For every line of the material below, check for the string "computer" and return the line if it is there.

------------------------------

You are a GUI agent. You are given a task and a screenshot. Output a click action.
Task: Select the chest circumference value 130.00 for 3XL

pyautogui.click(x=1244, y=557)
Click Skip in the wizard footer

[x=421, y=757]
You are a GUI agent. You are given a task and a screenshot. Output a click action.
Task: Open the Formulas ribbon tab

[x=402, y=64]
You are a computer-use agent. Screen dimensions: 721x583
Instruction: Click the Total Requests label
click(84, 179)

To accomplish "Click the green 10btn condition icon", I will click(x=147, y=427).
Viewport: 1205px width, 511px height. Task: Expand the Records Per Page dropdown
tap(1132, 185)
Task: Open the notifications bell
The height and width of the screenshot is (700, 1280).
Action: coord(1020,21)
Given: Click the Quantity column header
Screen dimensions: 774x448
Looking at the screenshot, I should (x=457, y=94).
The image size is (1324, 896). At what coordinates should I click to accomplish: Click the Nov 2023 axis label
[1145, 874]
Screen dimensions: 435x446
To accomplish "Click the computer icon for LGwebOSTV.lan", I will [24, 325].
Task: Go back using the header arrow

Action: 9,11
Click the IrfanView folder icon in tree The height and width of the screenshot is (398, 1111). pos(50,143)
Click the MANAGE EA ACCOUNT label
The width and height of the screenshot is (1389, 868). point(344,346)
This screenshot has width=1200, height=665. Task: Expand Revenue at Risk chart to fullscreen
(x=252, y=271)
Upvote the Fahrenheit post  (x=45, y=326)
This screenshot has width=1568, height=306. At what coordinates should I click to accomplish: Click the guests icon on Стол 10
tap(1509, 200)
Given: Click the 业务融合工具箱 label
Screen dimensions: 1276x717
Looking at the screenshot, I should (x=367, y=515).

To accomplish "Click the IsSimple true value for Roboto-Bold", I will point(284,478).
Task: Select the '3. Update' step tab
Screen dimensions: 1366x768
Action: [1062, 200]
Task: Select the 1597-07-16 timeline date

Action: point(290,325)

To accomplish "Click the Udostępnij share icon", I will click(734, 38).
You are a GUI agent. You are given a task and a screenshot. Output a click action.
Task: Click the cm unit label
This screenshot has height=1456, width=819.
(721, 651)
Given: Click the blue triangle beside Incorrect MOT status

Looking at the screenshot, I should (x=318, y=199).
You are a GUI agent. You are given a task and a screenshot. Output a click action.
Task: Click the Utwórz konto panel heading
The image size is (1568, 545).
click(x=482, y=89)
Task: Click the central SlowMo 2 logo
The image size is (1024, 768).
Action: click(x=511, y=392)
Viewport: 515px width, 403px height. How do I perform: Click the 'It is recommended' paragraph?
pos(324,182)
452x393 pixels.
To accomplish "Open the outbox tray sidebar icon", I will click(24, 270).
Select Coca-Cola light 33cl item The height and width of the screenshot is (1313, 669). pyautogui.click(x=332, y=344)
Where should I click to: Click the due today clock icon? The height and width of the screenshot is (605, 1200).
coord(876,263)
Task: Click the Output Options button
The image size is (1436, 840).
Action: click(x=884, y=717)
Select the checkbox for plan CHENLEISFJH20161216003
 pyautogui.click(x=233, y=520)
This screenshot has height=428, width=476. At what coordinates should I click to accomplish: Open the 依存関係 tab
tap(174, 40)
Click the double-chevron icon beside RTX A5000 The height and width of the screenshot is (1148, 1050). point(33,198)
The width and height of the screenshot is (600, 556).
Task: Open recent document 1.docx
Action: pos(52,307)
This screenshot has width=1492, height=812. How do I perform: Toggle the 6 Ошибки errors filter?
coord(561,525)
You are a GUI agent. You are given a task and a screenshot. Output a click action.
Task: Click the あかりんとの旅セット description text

------------------------------

Solution to this problem ->
You are a computer-use agent. Screen dimensions: 721x583
To accomplish "Click the computer icon for LGwebOSTV.lan", I will [24, 325].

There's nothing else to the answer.